Domain masking official Apple Website.

Imagine a single website pretending to be Google, Netflix, Amazon, Wikipedia, etc. all at the same time. There are thousands of such links on Google’s SERP, and that too for a website that was registered three weeks ago. Now this isn’t a Google-only issue; search engines like Bing, DuckDuckGo, Startpage, etc. already index the home page, which itself is a page impersonating a website called Partoo.

One link lead to another, masking the entire web.

It was quite accidental when I decided to click a link outside of GitHub (the fake GitHub). I clicked on the WordPress link, and the WordPress.org home page opened, except the domain was still masked. I was even able to download the latest version of WordPress from that site.

The download file hashes from the real site and the fake site were the same. So they weren’t delivering fake software. Yet!

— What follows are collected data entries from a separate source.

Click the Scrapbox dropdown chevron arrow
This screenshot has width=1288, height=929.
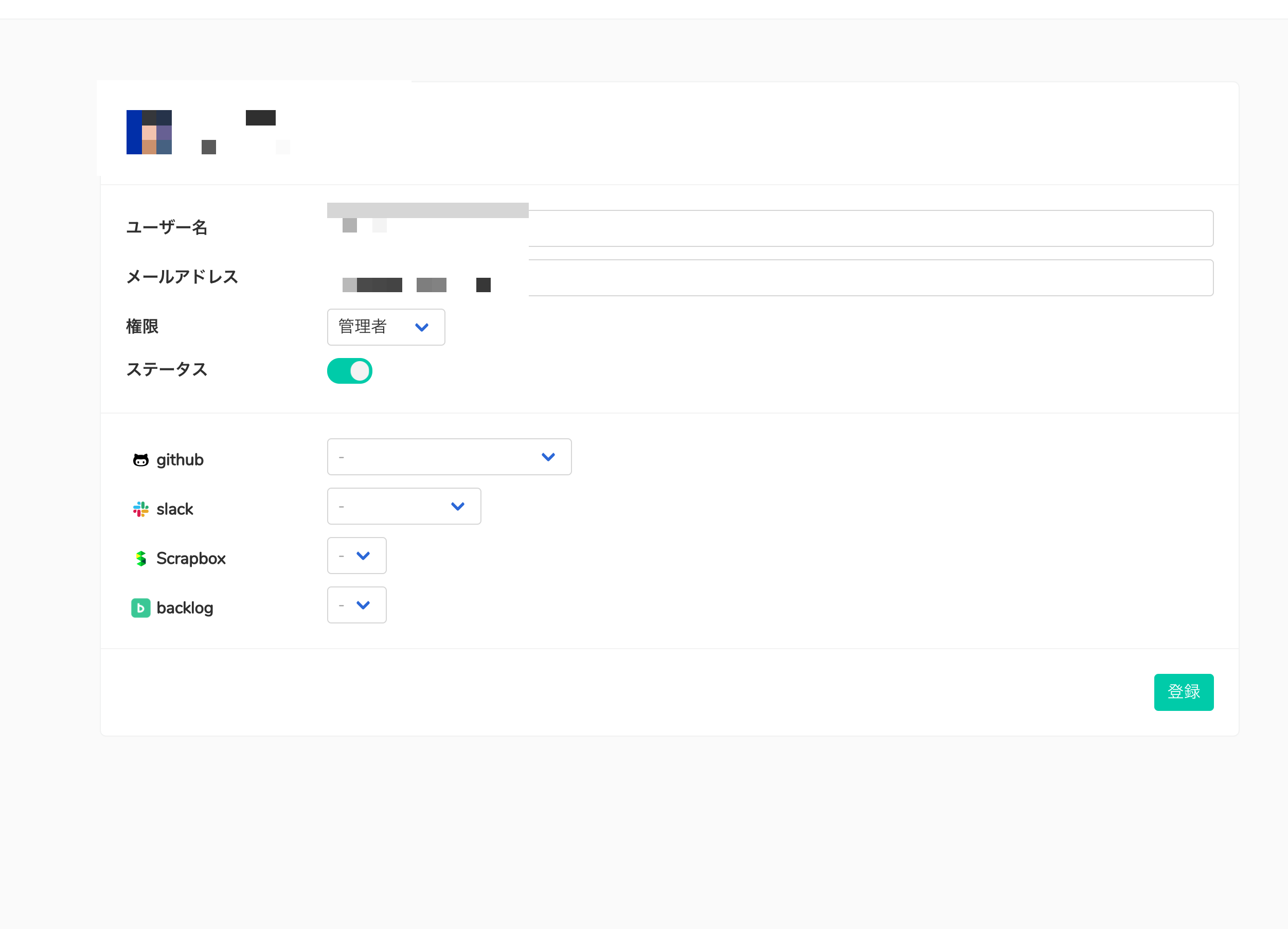364,556
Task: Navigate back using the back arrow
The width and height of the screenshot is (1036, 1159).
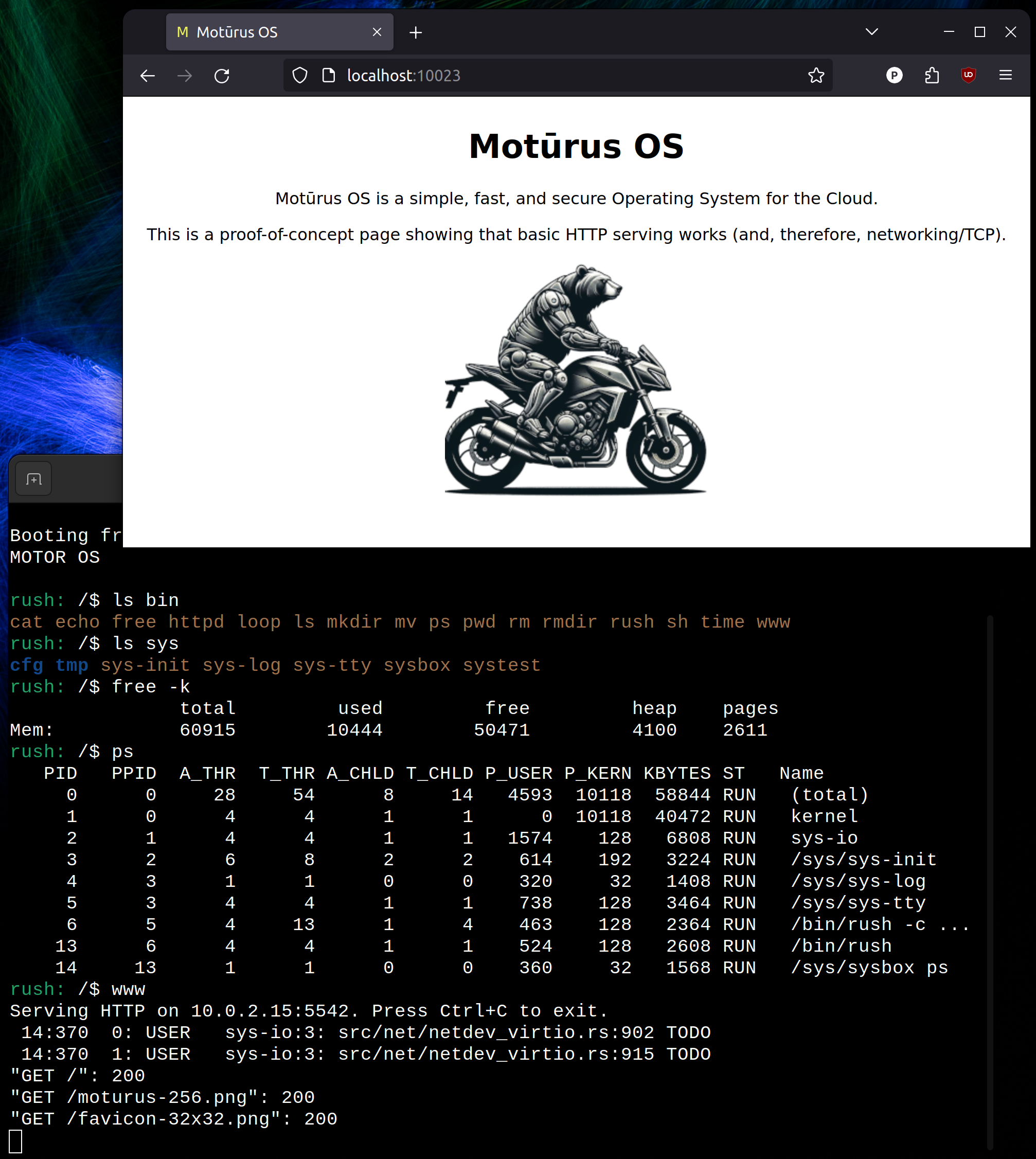Action: click(147, 75)

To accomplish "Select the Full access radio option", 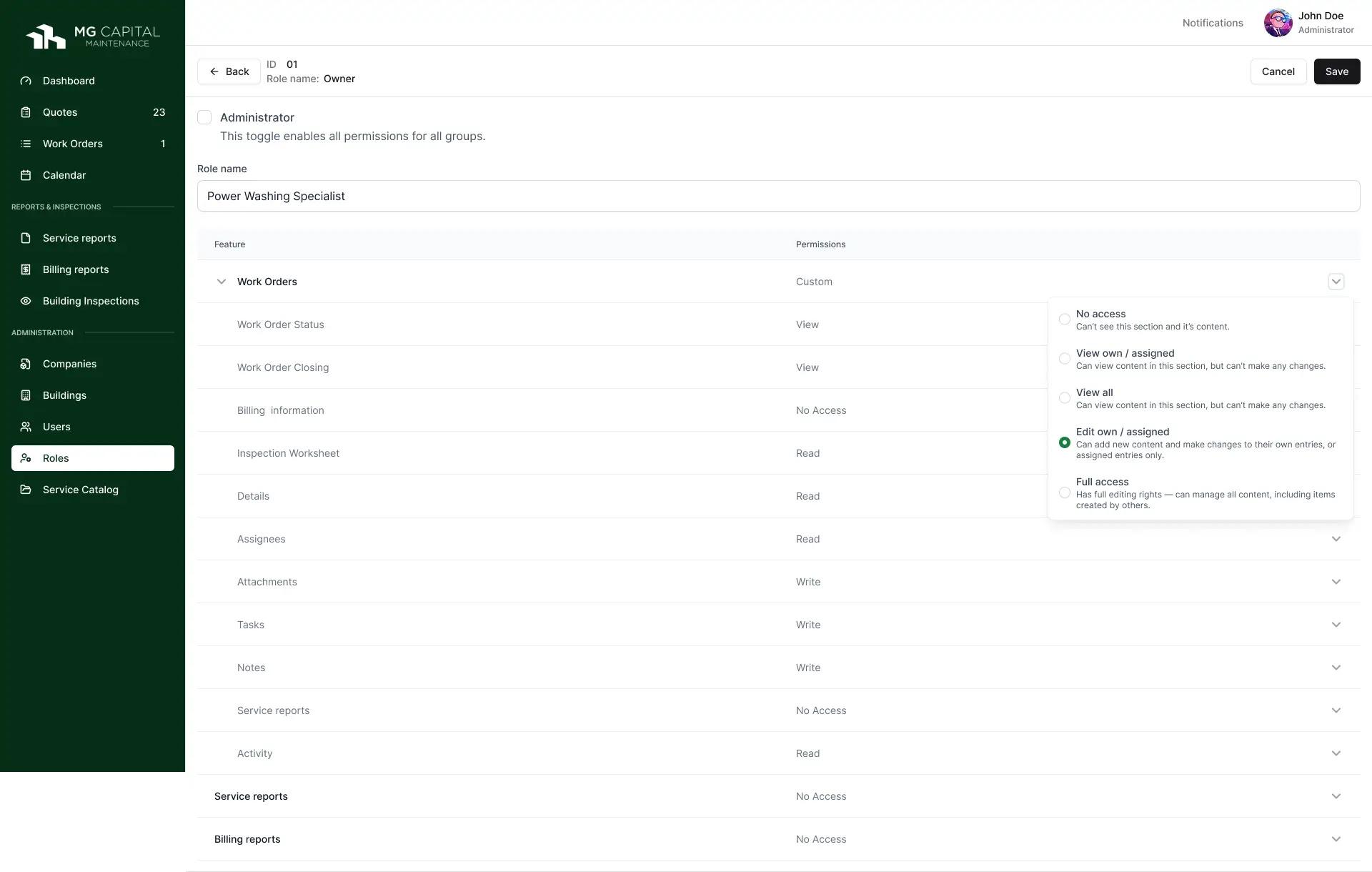I will [1065, 492].
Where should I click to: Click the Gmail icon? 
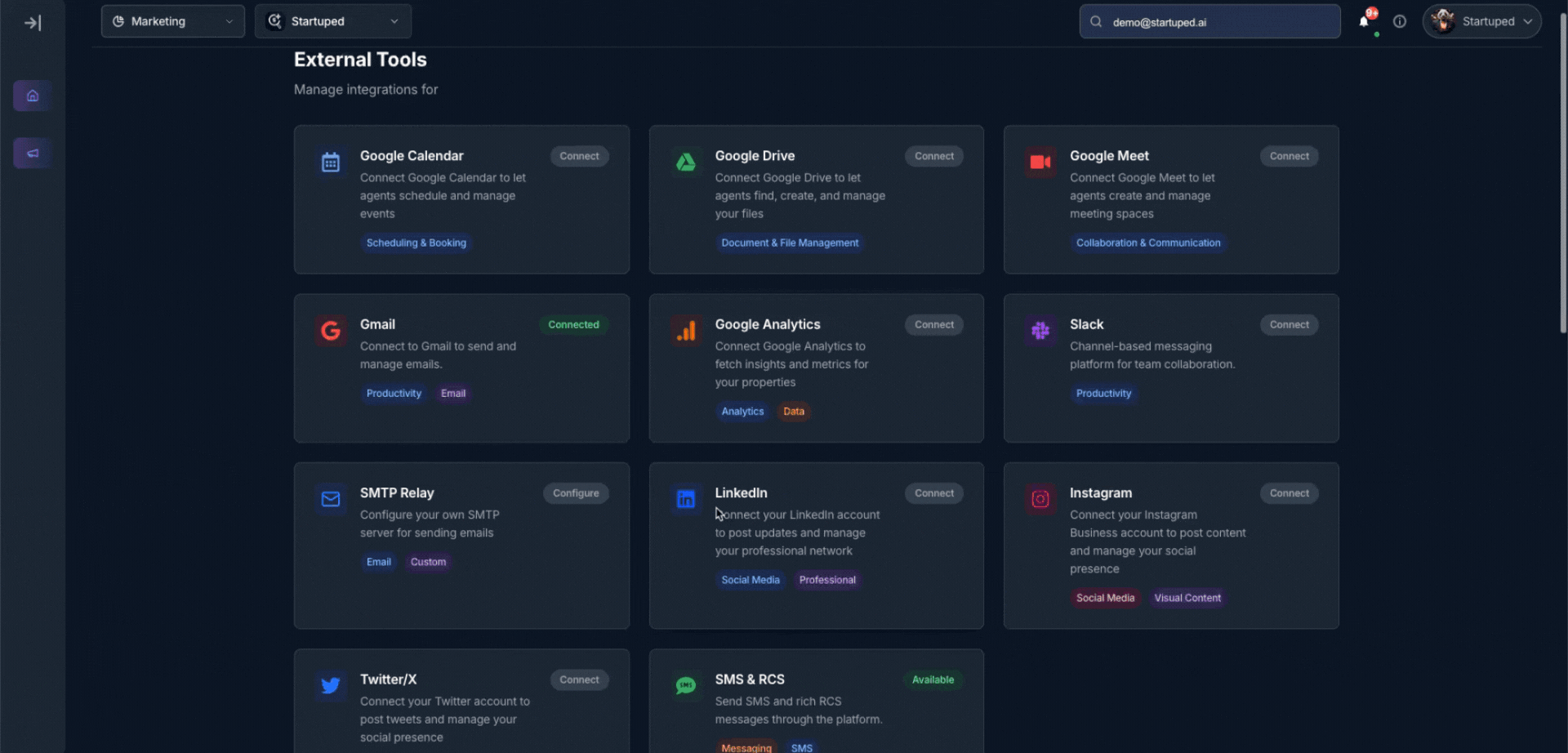point(330,331)
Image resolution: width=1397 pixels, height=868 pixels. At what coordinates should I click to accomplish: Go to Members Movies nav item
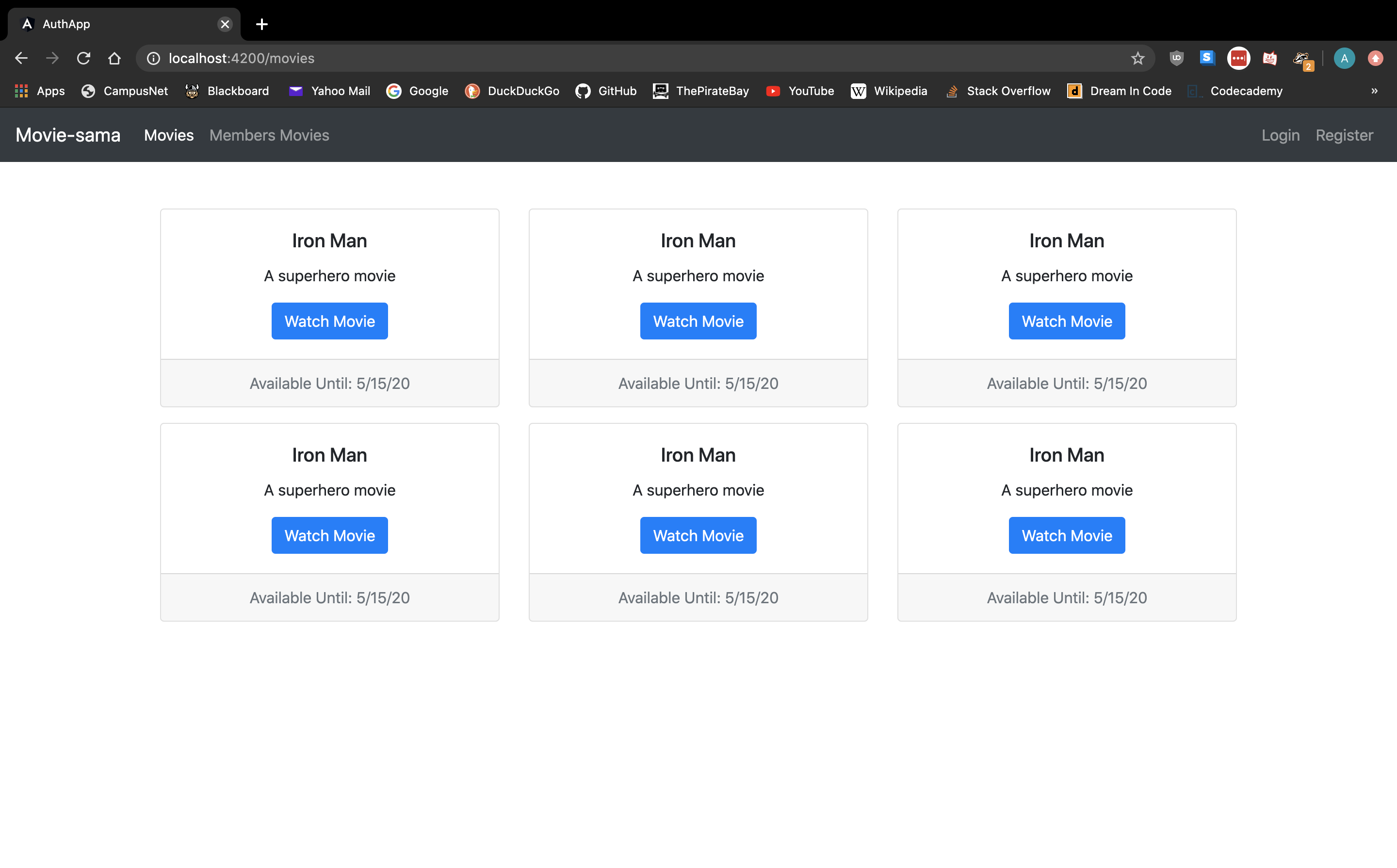click(269, 135)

Video depicting how one domain, masking the entire web

Non-existent fake pages, just dynamic loading on the fly.

This is the scariest part: these fake pages and fake websites do not exist on the main site itself. It generates on-the-fly, making it harder to detect and block. Most URL-scanning tools gave the site a safe rating.

The SERP trap.

The site currently utilizes search engine results to direct traffic to their fake site. There are thousands of links directly indexed on Google. While the site may not be malicious today, that will not be the case tomorrow. An indexed website today could directly lead innocent end users to a phishing website tomorrow.

Google SERP showing 1000s of fake masked sites.
Google SERP showing 1000s of fake masked sites.

What’s terrifying is that all this could be easily replicated with a new domain.

What can you do?

Staying vigilant: Digital trust is eroding, and the gap between internet companies and commoners is increasing at a rapid pace. All you can do as an end user is stay vigilant. Always double-check the URLs, not just the layout or logo.

If you ever come across sites that are impersonating real websites, make sure to report them. Only collectively can we tackle scammers.

The mystery remains: Is this elaborate scheme a malicious scam or just a cruel prank on the internet? There doesn’t seem to be any direct financial harm at the moment, but that doesn’t give them the right to impersonate or even mask websites they don’t own or operate. The effort they put into this web of deception paints a darker picture. Impersonating valid websites isn’t mere mischief. Moreover, manipulating search results with a site could potentially steal sensitive information from unsuspecting individuals.

The line between a scam and mischief is very blurry in this instance, but one thing is for sure: it’s an exploit with the potential for real-world consequences.

And for that reason, I’ll call it what it is—a devious, terrifying scam—and encourage everyone to stay vigilant. If it is a scam, it could be easily replicated with a new domain, continuing the cycle of deception.

The chameleon can shed its skin and blend into the web once more.